[DATASET RECORDS — start]

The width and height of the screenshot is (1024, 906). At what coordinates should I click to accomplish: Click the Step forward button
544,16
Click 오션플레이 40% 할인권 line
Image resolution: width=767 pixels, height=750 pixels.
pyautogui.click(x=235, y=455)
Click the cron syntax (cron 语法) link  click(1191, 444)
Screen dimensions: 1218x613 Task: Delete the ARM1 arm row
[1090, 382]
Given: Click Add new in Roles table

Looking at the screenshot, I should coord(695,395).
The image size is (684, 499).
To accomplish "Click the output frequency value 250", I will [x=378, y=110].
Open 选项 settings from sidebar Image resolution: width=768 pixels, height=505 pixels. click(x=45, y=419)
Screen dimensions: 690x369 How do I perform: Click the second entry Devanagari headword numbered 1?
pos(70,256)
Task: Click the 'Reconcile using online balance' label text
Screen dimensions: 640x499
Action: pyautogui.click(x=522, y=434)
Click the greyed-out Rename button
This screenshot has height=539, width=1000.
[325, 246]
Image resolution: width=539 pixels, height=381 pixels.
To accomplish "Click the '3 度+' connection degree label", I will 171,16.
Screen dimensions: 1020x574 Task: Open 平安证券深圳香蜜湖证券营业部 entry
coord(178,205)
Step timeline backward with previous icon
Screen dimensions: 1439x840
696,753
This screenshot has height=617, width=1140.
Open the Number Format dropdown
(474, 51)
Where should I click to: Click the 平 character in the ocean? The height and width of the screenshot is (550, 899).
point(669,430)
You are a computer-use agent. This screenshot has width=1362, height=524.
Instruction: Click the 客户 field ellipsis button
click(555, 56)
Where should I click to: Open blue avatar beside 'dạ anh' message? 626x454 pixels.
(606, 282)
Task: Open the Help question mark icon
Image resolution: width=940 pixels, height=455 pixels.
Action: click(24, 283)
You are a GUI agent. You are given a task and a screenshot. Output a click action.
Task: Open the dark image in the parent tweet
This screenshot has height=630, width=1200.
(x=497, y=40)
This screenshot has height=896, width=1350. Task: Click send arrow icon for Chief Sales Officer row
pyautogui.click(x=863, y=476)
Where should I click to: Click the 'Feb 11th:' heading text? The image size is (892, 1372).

[DATASET RECORDS — finish]

What is needed is the data above, output in full and exactly as it stands.

The width and height of the screenshot is (1024, 906). At what coordinates should I click to accomplish: Click the Step forward button
544,16
Click 오션플레이 40% 할인권 line
Image resolution: width=767 pixels, height=750 pixels.
pyautogui.click(x=235, y=455)
Click the cron syntax (cron 语法) link  click(1191, 444)
Screen dimensions: 1218x613 Task: Delete the ARM1 arm row
[1090, 382]
Given: Click Add new in Roles table

Looking at the screenshot, I should coord(695,395).
The image size is (684, 499).
To accomplish "Click the output frequency value 250", I will [x=378, y=110].
Open 选项 settings from sidebar Image resolution: width=768 pixels, height=505 pixels. click(x=45, y=419)
Screen dimensions: 690x369 How do I perform: Click the second entry Devanagari headword numbered 1?
pos(70,256)
Task: Click the 'Reconcile using online balance' label text
Screen dimensions: 640x499
Action: pyautogui.click(x=522, y=434)
Click the greyed-out Rename button
This screenshot has height=539, width=1000.
[325, 246]
Image resolution: width=539 pixels, height=381 pixels.
To accomplish "Click the '3 度+' connection degree label", I will 171,16.
Screen dimensions: 1020x574 Task: Open 平安证券深圳香蜜湖证券营业部 entry
coord(178,205)
Step timeline backward with previous icon
Screen dimensions: 1439x840
696,753
This screenshot has height=617, width=1140.
Open the Number Format dropdown
(474, 51)
Where should I click to: Click the 平 character in the ocean? The height and width of the screenshot is (550, 899).
point(669,430)
You are a computer-use agent. This screenshot has width=1362, height=524.
Instruction: Click the 客户 field ellipsis button
click(555, 56)
Where should I click to: Open blue avatar beside 'dạ anh' message? 626x454 pixels.
(606, 282)
Task: Open the Help question mark icon
Image resolution: width=940 pixels, height=455 pixels.
Action: click(24, 283)
You are a GUI agent. You are given a task and a screenshot. Output a click action.
Task: Open the dark image in the parent tweet
This screenshot has height=630, width=1200.
(x=497, y=40)
This screenshot has height=896, width=1350. Task: Click send arrow icon for Chief Sales Officer row
pyautogui.click(x=863, y=476)
Where should I click to: Click the 'Feb 11th:' heading text? The image size is (892, 1372).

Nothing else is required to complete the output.